The magic jewels are cleared from the playfield.
All jewels above the cleared space are settled down.
Then the jewel matching starts. A match consists of exactly three consecutive jewels of the same color lined up either horizontally, vertically, or diagonally. Note that a single jewel can be a part of multiple matches. While there is at least one match on the playfield, all match-related jewels will be cleared. As jewels disappear from the playfield, all jewels directly above them automatically fall, potentially causing chains of matches that help get more points. Formally, we start with a combo multiplier equal to 1 and while there is at least one match the following steps are repeated:
A player is awarded points equal to 47 \(\times\) combo multiplier \(\times\) the number of matches present.
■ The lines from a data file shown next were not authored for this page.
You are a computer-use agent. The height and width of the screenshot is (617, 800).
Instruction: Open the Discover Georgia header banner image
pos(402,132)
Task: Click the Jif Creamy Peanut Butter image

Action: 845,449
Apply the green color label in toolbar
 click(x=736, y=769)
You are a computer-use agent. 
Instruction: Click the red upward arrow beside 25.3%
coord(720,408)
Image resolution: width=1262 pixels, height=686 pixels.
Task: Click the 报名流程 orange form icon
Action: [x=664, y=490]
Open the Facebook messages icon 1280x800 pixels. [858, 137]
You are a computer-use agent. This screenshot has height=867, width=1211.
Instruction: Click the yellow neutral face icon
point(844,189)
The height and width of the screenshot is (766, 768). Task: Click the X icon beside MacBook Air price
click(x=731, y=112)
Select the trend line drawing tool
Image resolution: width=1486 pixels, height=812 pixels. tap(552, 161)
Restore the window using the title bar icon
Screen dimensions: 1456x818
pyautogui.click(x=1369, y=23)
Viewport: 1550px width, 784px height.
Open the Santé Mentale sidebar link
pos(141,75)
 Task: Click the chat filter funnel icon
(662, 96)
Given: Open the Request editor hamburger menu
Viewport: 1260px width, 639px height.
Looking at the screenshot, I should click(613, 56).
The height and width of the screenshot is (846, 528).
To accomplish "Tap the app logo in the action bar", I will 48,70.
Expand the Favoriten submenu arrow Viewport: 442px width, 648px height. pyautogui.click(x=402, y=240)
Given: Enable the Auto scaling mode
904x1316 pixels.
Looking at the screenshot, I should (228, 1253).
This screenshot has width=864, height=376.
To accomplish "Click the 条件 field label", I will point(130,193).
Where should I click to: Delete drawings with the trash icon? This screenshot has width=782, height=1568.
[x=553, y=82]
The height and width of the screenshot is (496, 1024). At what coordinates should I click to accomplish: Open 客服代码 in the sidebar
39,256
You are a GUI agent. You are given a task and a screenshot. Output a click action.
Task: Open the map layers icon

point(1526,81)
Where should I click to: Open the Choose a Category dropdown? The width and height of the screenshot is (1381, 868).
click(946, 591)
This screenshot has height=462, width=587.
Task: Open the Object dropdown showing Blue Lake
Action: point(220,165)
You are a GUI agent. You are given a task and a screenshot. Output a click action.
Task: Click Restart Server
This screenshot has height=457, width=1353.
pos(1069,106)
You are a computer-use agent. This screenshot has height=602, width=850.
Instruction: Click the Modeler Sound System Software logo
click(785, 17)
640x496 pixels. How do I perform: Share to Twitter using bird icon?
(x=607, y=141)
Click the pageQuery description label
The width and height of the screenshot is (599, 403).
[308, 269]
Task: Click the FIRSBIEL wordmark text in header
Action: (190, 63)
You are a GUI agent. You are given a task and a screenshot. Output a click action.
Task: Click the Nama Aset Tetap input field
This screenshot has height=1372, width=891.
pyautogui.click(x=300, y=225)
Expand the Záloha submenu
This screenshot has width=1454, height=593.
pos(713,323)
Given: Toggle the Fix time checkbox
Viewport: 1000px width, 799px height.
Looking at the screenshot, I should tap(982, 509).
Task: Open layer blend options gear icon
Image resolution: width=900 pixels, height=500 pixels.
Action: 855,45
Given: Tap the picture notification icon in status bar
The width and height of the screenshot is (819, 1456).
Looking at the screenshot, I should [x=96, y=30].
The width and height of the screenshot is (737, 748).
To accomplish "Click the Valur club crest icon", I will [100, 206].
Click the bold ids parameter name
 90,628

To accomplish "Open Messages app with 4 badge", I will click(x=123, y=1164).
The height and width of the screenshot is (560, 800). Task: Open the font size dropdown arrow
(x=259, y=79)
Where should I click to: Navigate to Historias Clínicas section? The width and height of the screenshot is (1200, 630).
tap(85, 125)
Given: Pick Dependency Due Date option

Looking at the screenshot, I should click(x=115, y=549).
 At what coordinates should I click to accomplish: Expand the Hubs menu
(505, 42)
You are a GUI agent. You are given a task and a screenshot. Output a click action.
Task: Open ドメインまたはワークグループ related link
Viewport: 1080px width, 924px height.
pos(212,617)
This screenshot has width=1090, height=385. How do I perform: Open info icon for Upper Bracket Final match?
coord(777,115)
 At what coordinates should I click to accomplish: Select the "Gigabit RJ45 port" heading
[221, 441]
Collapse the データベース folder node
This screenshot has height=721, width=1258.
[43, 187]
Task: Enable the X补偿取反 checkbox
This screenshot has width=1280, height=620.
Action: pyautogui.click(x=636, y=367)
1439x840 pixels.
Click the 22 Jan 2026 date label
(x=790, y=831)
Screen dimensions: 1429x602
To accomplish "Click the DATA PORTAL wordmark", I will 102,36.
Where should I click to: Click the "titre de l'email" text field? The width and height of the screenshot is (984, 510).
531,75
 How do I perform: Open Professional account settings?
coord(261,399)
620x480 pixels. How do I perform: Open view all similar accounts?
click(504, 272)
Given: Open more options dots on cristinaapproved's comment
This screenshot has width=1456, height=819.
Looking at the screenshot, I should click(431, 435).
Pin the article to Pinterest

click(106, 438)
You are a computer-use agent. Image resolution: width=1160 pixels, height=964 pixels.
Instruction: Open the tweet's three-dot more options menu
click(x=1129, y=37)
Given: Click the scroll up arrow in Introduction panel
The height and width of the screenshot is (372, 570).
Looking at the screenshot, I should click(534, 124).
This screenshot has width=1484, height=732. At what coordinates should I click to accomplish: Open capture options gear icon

Every jewel which is a part of at least one match is cleared from the playfield.
All jewels above the cleared space are settled down.
The combo multiplier is increased by 1.
Finally, we proceed to the next column in the sequence. If the end of the sequence has been reached, the game ends.
Scoring
If your output for a test is invalid, e.g. a column position is out of bounds, your score for the test is 0. Otherwise, your score for the test is the total number of points awarded during the game. Note that if after processing \(t\) jewels the game is still not over, every next jewel will be placed in the leftmost column with no shift applied, i.e. \(p_i = 1\) and \(s_i = 0\).
Your overall score is the sum of your scores over all test cases.
Submissions
The execution time limit is 4 seconds per test case and the memory limit is 1024 mebibytes.
The code size limit is 64 kibibytes.
The compilation time limit is 1 minute.
There are 50 provisional test cases. Your submissions will be evaluated on the provisional set during the submission phase.
You can submit your code once per 10 minutes and you will get feedback with your score for each of the provisional tests.
There will be 500 test cases in the final testing after the submission phase is over. The final results will be announced within two weeks.
Quickstart
Check the sample solution which always looks for a position where a column lands as close as possible to the bottom of the playfield. If there are multiple such positions, the leftmost will be chosen. Note that the solution implements the gameplay described above, including calculations of game points. The source code is available for some of the contest programming languages:
Tests
All test cases including provisional and final sets are generated by the generator. A test case is produced by providing the generator with a seed number. Seed number \(1\) corresponds to the sample case. You do NOT know seed numbers for provisional or final test sets, but you can use the generator for local testing by taking a few easy steps:
Check the generator source code
Save it to a file named generator.java
Compile the source code with Java
javac generator.java
Generate a test case for some seed number
java generator <seed>
This will print the test case for
<seed>
to standard output.
Visualizer
For your submission, the problem visualizer can show all game states in a step-by-step mode for five example tests. To launch the visualizer, click a play icon next to your submission. Note that only tests with valid solution output are available for visualization.
The visualizer has a test selector and several settings such as play speed, markings visibility, etc. Besides, there is detailed information on the current column including its placement position and number of shifts. You can use the progress bar to scroll the game to the desired moment. Yellow marks on it correspond to columns with magic jewels in the input sequence.
Additionally, there is a manual play mode. Just visit columns.algotester.com and enjoy the game.